'Cinsiyet Kimliği Karmaşası Çalıştayı'
25-26 Ekim 2024 tarihlerinde Cihannüma Derneği Rize Valiliği, Rize Belediyesi ve Recep Tayyip Erdoğan Üniversitesi ile birlikte “Gençliğe Yönelik Tehditler Cinsel Kimlik Karmaşası ve Bağımlılık” başlıklı bir çalıştay gerçekleştirdi. İçerisinde farklı bağımlılıklara ve cinsel kimlik konusuna dair masaların da bulunduğu çalıştayda bir gün boyunca problemlerin analizleri kadar ne tür tedbirler alınabileceğine dair öneriler tartışıldı. Kanaatimizce tedbirler üzerinde özenle durulması, meseleye neşter atılması anlamında önemli olmuştur. Bu vesile ile Cihannüma Derneği yetkilileri başta olmak üzere emeği geçenlere teşekkür ederiz. Bu minvalde çalıştayın genel moderatörlüğünü üstlenen Prof. Dr. Orhan Koçak’a da teşekkürlerimizi arz ederiz.

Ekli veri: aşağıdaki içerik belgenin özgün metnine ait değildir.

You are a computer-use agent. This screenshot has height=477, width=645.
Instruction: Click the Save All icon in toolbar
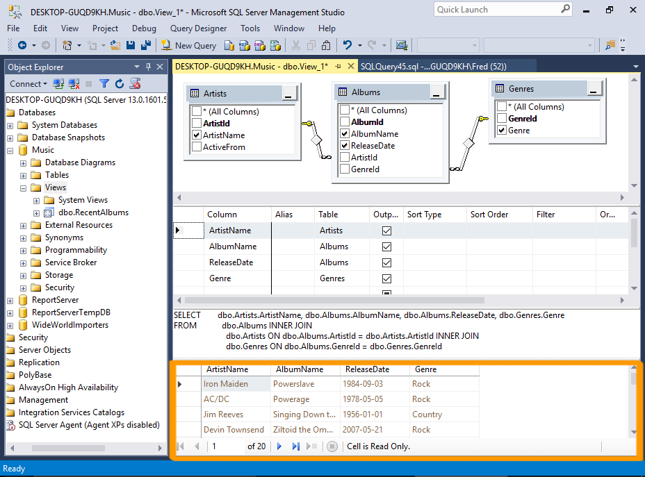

Kapsamlı bir proje olarak modernlik insanlık
tarihinde ciddi bir kırılma yaratmıştır. Elbette insanlık tarihinin geri kalan
zamanlarında modernliğin içerimlerini taşıyan düşünce ve pratikler izlenebilir.
Ancak bugün insanlığın yeni geldiği aşama olan postmodernlikle birlikte
modernliğin yaygın bir etki oluşturduğunu görmekteyiz.
Cinsiyet kimliği konusunda büyük bir ideolojik
propaganda hâkim görünmektedir. Bu
propaganda dünya ölçeğinde hâkim hale gelen cinsel kimliğe dair görüşleri
sürekli farklı platformlarda işlemekte ve hatta meseleye bir de bilimsel görünümlü
ideolojik kılıf üretmeye çalışmaktadır. Burada odak noktası cinsiyetin
değiştirilebilir olması tezine dayanmaktadır. Aslında sadece cinsiyetin değil,
her şeyin değiştirilebilir olması post/modern durumla birebir ilintili.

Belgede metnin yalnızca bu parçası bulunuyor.